* Job: Format the data below, from the line with "Copy console output with the copy icon" to the line with "tap(377, 243)", both included, as a Markdown table with the columns Row and Data line. Skip blank lines and leave the pictures out.

* Task inputs:

** begin **

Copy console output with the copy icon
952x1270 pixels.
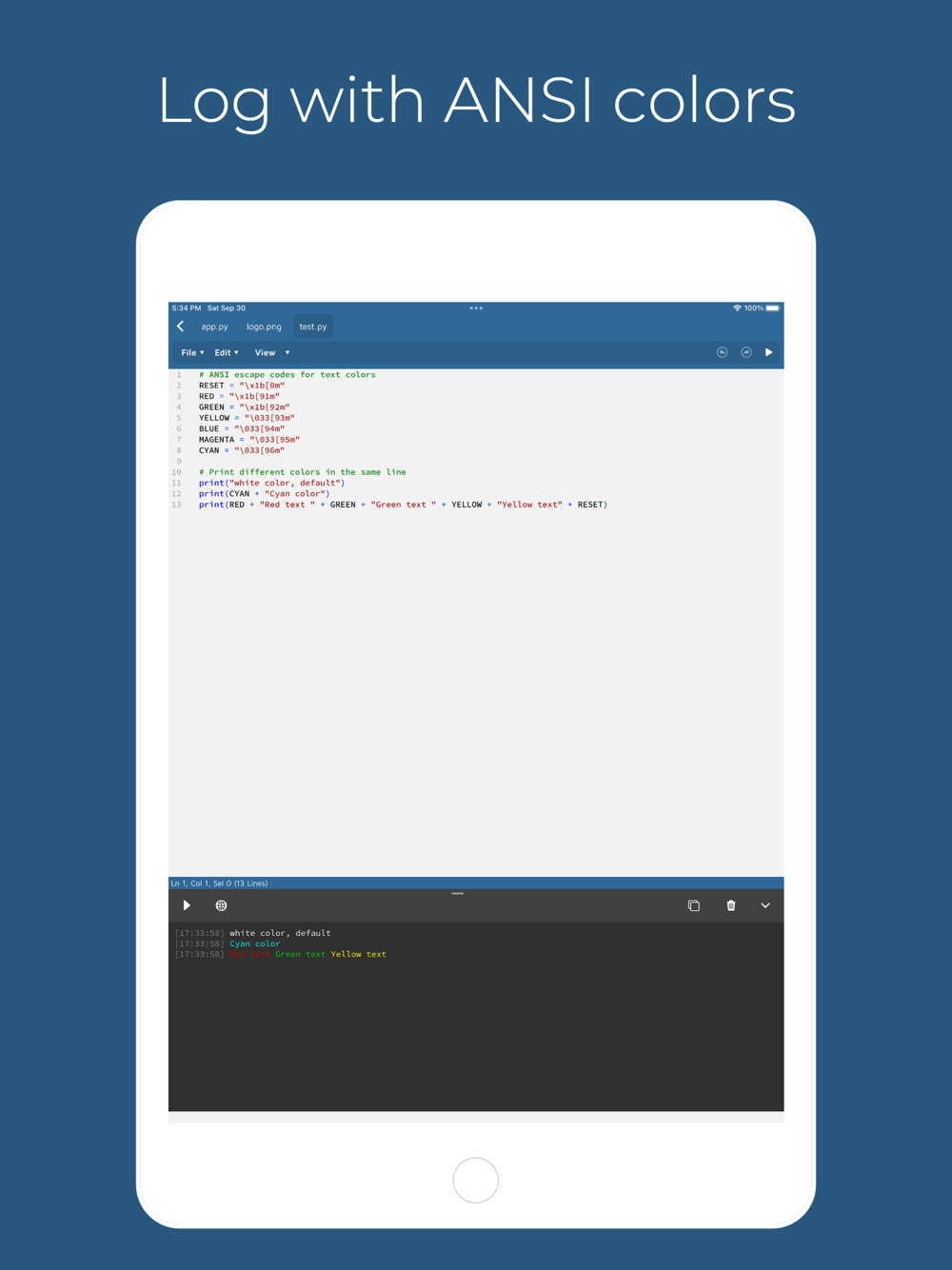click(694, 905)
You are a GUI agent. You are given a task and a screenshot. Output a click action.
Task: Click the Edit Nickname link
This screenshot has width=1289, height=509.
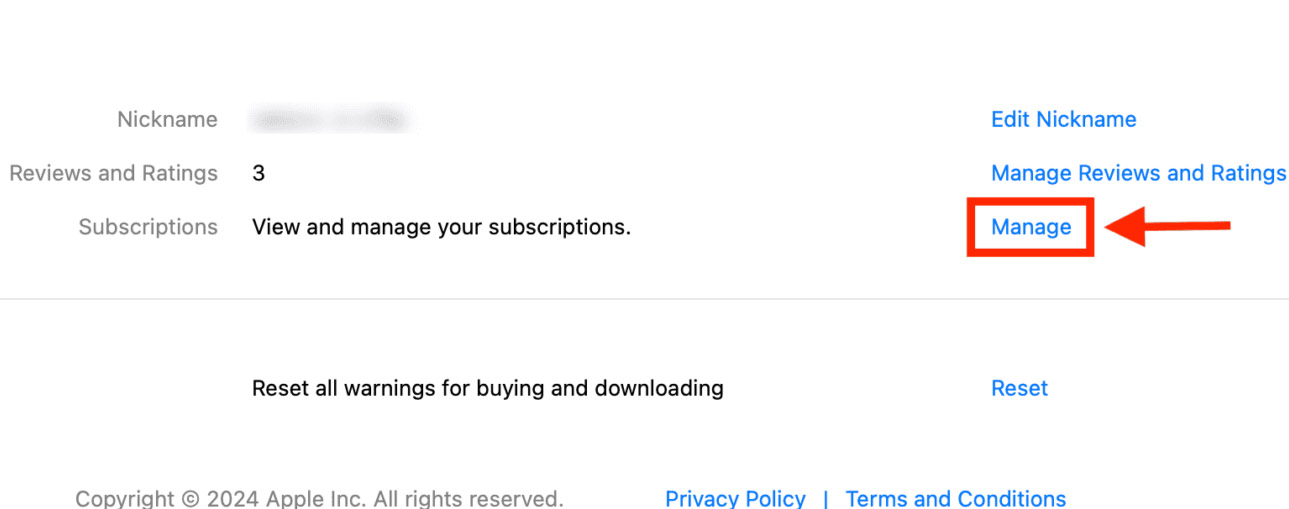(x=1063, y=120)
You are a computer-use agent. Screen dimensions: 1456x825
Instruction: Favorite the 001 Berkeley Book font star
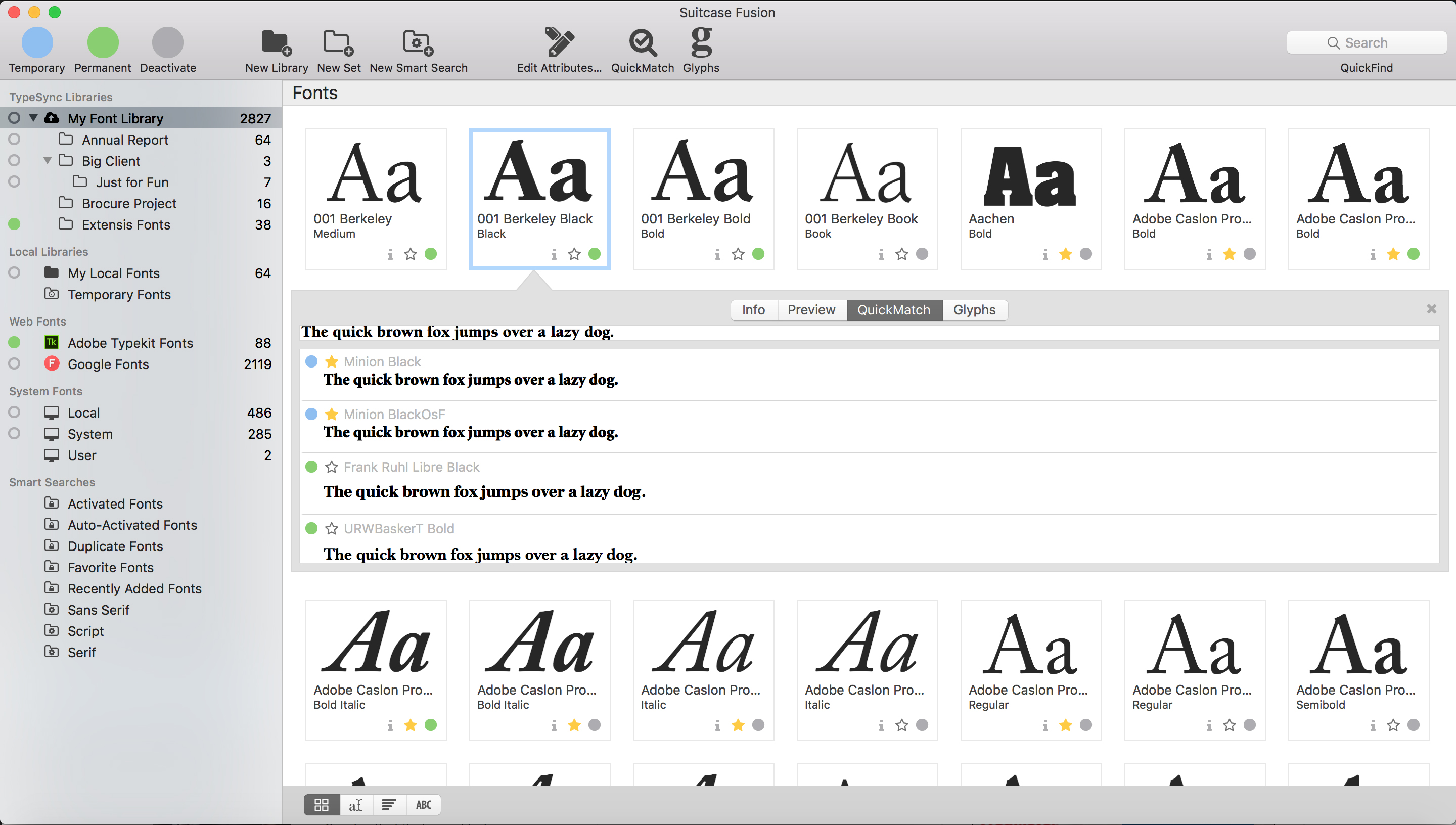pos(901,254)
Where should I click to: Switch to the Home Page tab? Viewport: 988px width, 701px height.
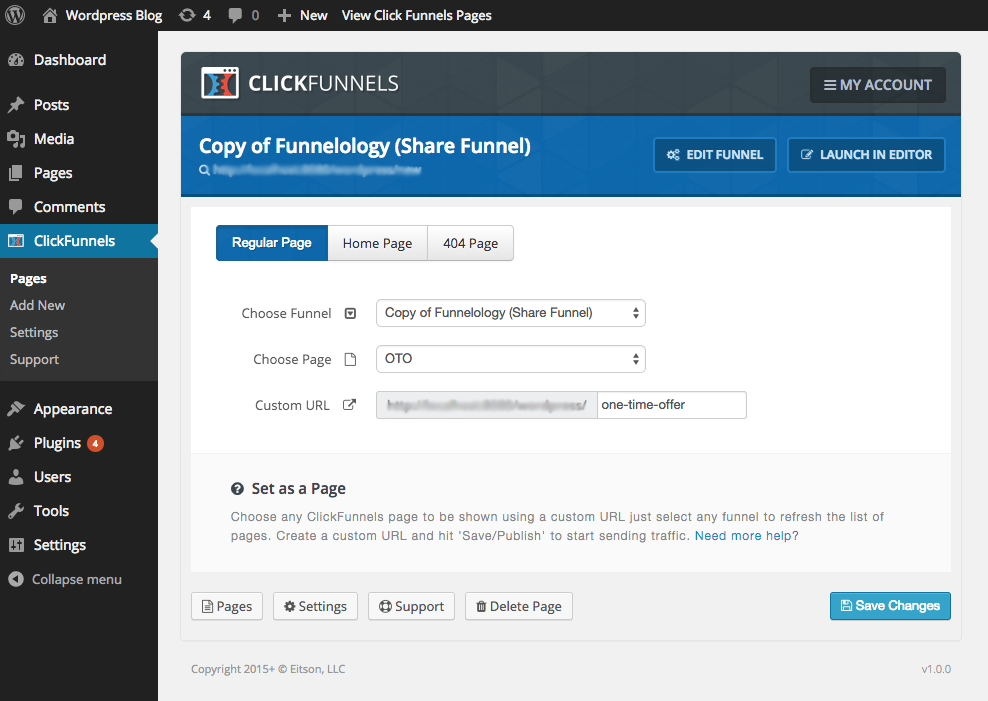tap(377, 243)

** end **
** begin **

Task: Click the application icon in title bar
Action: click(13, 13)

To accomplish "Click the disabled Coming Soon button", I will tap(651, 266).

** end **

* Exercise response:
| Row | Data line |
|---|---|
| 1 | Copy console output with the copy icon |
| 2 | 952x1270 pixels. |
| 3 | click(694, 905) |
| 4 | You are a GUI agent. You are given a task and a screenshot. Output a click action. |
| 5 | Task: Click the Edit Nickname link |
| 6 | This screenshot has width=1289, height=509. |
| 7 | (x=1063, y=120) |
| 8 | You are a computer-use agent. Screen dimensions: 1456x825 |
| 9 | Instruction: Favorite the 001 Berkeley Book font star |
| 10 | pos(901,254) |
| 11 | Where should I click to: Switch to the Home Page tab? Viewport: 988px width, 701px height. |
| 12 | tap(377, 243) |